> **MATERIAL FOR THIS TASK**:
# # # #

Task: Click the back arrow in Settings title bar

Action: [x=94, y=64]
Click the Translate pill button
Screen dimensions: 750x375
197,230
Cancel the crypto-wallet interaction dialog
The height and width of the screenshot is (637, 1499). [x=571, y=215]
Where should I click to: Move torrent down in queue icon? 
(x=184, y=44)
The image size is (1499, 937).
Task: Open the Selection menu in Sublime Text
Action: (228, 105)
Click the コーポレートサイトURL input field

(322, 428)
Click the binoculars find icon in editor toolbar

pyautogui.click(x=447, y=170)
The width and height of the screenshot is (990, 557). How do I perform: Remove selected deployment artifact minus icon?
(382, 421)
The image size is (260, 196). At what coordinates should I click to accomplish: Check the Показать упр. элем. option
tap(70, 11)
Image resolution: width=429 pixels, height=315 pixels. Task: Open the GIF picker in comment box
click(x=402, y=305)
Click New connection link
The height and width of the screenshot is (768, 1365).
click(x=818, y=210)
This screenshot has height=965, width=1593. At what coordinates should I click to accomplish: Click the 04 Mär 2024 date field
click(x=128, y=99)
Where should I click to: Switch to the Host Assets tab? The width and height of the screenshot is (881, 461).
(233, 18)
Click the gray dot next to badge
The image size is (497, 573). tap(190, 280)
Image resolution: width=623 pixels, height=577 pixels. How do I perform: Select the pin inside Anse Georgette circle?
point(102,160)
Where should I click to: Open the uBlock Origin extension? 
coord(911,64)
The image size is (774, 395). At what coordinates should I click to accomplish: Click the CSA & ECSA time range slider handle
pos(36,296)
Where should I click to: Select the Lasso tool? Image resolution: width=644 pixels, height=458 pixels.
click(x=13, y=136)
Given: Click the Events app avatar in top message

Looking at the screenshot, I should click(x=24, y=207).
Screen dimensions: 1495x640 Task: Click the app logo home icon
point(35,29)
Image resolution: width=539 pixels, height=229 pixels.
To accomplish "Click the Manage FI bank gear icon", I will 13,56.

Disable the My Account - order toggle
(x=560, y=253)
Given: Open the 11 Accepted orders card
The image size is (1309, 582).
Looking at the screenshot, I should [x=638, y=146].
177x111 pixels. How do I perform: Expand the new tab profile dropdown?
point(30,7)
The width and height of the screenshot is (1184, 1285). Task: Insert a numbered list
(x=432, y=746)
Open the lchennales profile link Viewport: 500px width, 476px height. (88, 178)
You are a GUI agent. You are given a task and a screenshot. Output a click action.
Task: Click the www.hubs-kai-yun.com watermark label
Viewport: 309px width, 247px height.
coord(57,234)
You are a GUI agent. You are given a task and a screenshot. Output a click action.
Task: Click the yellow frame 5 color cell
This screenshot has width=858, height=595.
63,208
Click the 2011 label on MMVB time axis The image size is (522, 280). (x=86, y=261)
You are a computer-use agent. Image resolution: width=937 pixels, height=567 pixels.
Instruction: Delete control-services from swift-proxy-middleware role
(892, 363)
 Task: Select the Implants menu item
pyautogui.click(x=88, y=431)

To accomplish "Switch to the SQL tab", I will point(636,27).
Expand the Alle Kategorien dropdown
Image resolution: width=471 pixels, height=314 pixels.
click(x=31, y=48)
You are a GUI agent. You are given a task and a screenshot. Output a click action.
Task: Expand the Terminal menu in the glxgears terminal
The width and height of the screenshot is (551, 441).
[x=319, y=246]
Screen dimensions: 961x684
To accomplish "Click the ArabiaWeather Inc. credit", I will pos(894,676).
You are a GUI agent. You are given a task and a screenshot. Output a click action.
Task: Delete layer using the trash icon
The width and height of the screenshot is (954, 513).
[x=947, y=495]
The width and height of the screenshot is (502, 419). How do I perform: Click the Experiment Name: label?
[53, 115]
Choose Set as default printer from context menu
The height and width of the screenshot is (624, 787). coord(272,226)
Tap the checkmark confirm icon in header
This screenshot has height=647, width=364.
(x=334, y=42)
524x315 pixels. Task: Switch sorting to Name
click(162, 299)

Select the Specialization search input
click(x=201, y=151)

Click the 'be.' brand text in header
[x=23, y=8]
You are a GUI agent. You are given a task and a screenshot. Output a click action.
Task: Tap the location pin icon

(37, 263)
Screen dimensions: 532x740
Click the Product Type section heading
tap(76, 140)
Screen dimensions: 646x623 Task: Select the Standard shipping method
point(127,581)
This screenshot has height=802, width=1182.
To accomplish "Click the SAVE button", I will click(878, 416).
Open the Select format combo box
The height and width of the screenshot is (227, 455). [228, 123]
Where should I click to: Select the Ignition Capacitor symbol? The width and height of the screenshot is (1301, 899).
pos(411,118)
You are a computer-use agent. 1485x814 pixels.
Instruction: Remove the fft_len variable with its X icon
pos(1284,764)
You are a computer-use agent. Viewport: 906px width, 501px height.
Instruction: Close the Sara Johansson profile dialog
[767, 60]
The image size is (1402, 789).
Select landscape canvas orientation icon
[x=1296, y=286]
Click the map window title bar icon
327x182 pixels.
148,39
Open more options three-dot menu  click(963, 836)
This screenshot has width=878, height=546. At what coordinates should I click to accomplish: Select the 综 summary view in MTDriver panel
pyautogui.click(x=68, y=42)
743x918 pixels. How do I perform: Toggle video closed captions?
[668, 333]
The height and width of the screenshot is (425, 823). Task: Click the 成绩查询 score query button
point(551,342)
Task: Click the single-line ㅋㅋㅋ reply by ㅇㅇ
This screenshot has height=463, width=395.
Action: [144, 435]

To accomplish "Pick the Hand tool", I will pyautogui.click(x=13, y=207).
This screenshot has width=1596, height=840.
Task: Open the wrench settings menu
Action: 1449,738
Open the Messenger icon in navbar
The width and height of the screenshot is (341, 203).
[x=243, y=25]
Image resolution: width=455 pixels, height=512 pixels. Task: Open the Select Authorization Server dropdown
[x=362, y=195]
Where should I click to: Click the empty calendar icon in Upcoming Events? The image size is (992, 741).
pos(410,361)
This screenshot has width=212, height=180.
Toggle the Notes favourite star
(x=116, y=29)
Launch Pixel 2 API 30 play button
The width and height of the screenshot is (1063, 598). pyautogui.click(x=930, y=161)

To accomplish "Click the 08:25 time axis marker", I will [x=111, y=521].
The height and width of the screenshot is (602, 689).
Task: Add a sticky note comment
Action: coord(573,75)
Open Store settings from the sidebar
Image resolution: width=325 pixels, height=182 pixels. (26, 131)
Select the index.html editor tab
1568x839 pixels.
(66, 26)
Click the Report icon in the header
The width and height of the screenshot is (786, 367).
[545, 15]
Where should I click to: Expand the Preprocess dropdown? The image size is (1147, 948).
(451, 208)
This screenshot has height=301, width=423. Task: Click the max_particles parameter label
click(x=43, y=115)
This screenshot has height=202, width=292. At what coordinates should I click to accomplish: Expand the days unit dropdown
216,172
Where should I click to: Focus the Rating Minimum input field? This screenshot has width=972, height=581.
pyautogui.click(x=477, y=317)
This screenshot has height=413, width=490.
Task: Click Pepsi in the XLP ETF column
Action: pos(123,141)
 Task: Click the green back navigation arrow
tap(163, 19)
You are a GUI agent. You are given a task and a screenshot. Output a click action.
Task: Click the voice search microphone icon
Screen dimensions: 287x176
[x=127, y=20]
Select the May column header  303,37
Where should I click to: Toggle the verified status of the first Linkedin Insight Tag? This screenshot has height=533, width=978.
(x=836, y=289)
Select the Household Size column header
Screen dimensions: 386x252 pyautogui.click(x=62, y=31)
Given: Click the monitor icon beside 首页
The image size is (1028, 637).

# # # #

> **WRITTEN INSTRUCTION**: Please reproduce all of the material above word for word, keeping every line in its original order.

> **CORRECT OUTPUT**:
Task: Click the back arrow in Settings title bar

Action: [x=94, y=64]
Click the Translate pill button
Screen dimensions: 750x375
197,230
Cancel the crypto-wallet interaction dialog
The height and width of the screenshot is (637, 1499). [x=571, y=215]
Where should I click to: Move torrent down in queue icon? 
(x=184, y=44)
The image size is (1499, 937).
Task: Open the Selection menu in Sublime Text
Action: (228, 105)
Click the コーポレートサイトURL input field

(322, 428)
Click the binoculars find icon in editor toolbar

pyautogui.click(x=447, y=170)
The width and height of the screenshot is (990, 557). How do I perform: Remove selected deployment artifact minus icon?
(382, 421)
The image size is (260, 196). At what coordinates should I click to accomplish: Check the Показать упр. элем. option
tap(70, 11)
Image resolution: width=429 pixels, height=315 pixels. Task: Open the GIF picker in comment box
click(x=402, y=305)
Click New connection link
The height and width of the screenshot is (768, 1365).
click(x=818, y=210)
This screenshot has height=965, width=1593. At what coordinates should I click to accomplish: Click the 04 Mär 2024 date field
click(x=128, y=99)
Where should I click to: Switch to the Host Assets tab? The width and height of the screenshot is (881, 461).
(233, 18)
Click the gray dot next to badge
The image size is (497, 573). tap(190, 280)
Image resolution: width=623 pixels, height=577 pixels. How do I perform: Select the pin inside Anse Georgette circle?
point(102,160)
Where should I click to: Open the uBlock Origin extension? 
coord(911,64)
The image size is (774, 395). At what coordinates should I click to accomplish: Click the CSA & ECSA time range slider handle
pos(36,296)
Where should I click to: Select the Lasso tool? Image resolution: width=644 pixels, height=458 pixels.
click(x=13, y=136)
Given: Click the Events app avatar in top message

Looking at the screenshot, I should click(x=24, y=207).
Screen dimensions: 1495x640 Task: Click the app logo home icon
point(35,29)
Image resolution: width=539 pixels, height=229 pixels.
To accomplish "Click the Manage FI bank gear icon", I will 13,56.

Disable the My Account - order toggle
(x=560, y=253)
Given: Open the 11 Accepted orders card
The image size is (1309, 582).
Looking at the screenshot, I should [x=638, y=146].
177x111 pixels. How do I perform: Expand the new tab profile dropdown?
point(30,7)
The width and height of the screenshot is (1184, 1285). Task: Insert a numbered list
(x=432, y=746)
Open the lchennales profile link Viewport: 500px width, 476px height. (88, 178)
You are a GUI agent. You are given a task and a screenshot. Output a click action.
Task: Click the www.hubs-kai-yun.com watermark label
Viewport: 309px width, 247px height.
coord(57,234)
You are a GUI agent. You are given a task and a screenshot. Output a click action.
Task: Click the yellow frame 5 color cell
This screenshot has width=858, height=595.
63,208
Click the 2011 label on MMVB time axis The image size is (522, 280). (x=86, y=261)
You are a computer-use agent. Image resolution: width=937 pixels, height=567 pixels.
Instruction: Delete control-services from swift-proxy-middleware role
(892, 363)
 Task: Select the Implants menu item
pyautogui.click(x=88, y=431)

To accomplish "Switch to the SQL tab", I will point(636,27).
Expand the Alle Kategorien dropdown
Image resolution: width=471 pixels, height=314 pixels.
click(x=31, y=48)
You are a GUI agent. You are given a task and a screenshot. Output a click action.
Task: Expand the Terminal menu in the glxgears terminal
The width and height of the screenshot is (551, 441).
[x=319, y=246]
Screen dimensions: 961x684
To accomplish "Click the ArabiaWeather Inc. credit", I will pos(894,676).
You are a GUI agent. You are given a task and a screenshot. Output a click action.
Task: Delete layer using the trash icon
The width and height of the screenshot is (954, 513).
[x=947, y=495]
The width and height of the screenshot is (502, 419). How do I perform: Click the Experiment Name: label?
[53, 115]
Choose Set as default printer from context menu
The height and width of the screenshot is (624, 787). coord(272,226)
Tap the checkmark confirm icon in header
This screenshot has height=647, width=364.
(x=334, y=42)
524x315 pixels. Task: Switch sorting to Name
click(162, 299)

Select the Specialization search input
click(x=201, y=151)

Click the 'be.' brand text in header
[x=23, y=8]
You are a GUI agent. You are given a task and a screenshot. Output a click action.
Task: Tap the location pin icon

(37, 263)
Screen dimensions: 532x740
Click the Product Type section heading
tap(76, 140)
Screen dimensions: 646x623 Task: Select the Standard shipping method
point(127,581)
This screenshot has height=802, width=1182.
To accomplish "Click the SAVE button", I will click(878, 416).
Open the Select format combo box
The height and width of the screenshot is (227, 455). [228, 123]
Where should I click to: Select the Ignition Capacitor symbol? The width and height of the screenshot is (1301, 899).
pos(411,118)
You are a computer-use agent. 1485x814 pixels.
Instruction: Remove the fft_len variable with its X icon
pos(1284,764)
You are a computer-use agent. Viewport: 906px width, 501px height.
Instruction: Close the Sara Johansson profile dialog
[767, 60]
The image size is (1402, 789).
Select landscape canvas orientation icon
[x=1296, y=286]
Click the map window title bar icon
327x182 pixels.
148,39
Open more options three-dot menu  click(963, 836)
This screenshot has width=878, height=546. At what coordinates should I click to accomplish: Select the 综 summary view in MTDriver panel
pyautogui.click(x=68, y=42)
743x918 pixels. How do I perform: Toggle video closed captions?
[668, 333]
The height and width of the screenshot is (425, 823). Task: Click the 成绩查询 score query button
point(551,342)
Task: Click the single-line ㅋㅋㅋ reply by ㅇㅇ
This screenshot has height=463, width=395.
Action: [144, 435]

To accomplish "Pick the Hand tool", I will pyautogui.click(x=13, y=207).
This screenshot has width=1596, height=840.
Task: Open the wrench settings menu
Action: 1449,738
Open the Messenger icon in navbar
The width and height of the screenshot is (341, 203).
[x=243, y=25]
Image resolution: width=455 pixels, height=512 pixels. Task: Open the Select Authorization Server dropdown
[x=362, y=195]
Where should I click to: Click the empty calendar icon in Upcoming Events? The image size is (992, 741).
pos(410,361)
This screenshot has width=212, height=180.
Toggle the Notes favourite star
(x=116, y=29)
Launch Pixel 2 API 30 play button
The width and height of the screenshot is (1063, 598). pyautogui.click(x=930, y=161)

To accomplish "Click the 08:25 time axis marker", I will [x=111, y=521].
The height and width of the screenshot is (602, 689).
Task: Add a sticky note comment
Action: coord(573,75)
Open Store settings from the sidebar
Image resolution: width=325 pixels, height=182 pixels. (26, 131)
Select the index.html editor tab
1568x839 pixels.
(66, 26)
Click the Report icon in the header
The width and height of the screenshot is (786, 367).
[545, 15]
Where should I click to: Expand the Preprocess dropdown? The image size is (1147, 948).
(451, 208)
This screenshot has height=301, width=423. Task: Click the max_particles parameter label
click(x=43, y=115)
This screenshot has height=202, width=292. At what coordinates should I click to accomplish: Expand the days unit dropdown
216,172
Where should I click to: Focus the Rating Minimum input field? This screenshot has width=972, height=581.
pyautogui.click(x=477, y=317)
This screenshot has height=413, width=490.
Task: Click Pepsi in the XLP ETF column
Action: pos(123,141)
 Task: Click the green back navigation arrow
tap(163, 19)
You are a GUI agent. You are given a task and a screenshot. Output a click action.
Task: Click the voice search microphone icon
Screen dimensions: 287x176
[x=127, y=20]
Select the May column header  303,37
Where should I click to: Toggle the verified status of the first Linkedin Insight Tag? This screenshot has height=533, width=978.
(x=836, y=289)
Select the Household Size column header
Screen dimensions: 386x252 pyautogui.click(x=62, y=31)
Given: Click the monitor icon beside 首页
The image size is (1028, 637).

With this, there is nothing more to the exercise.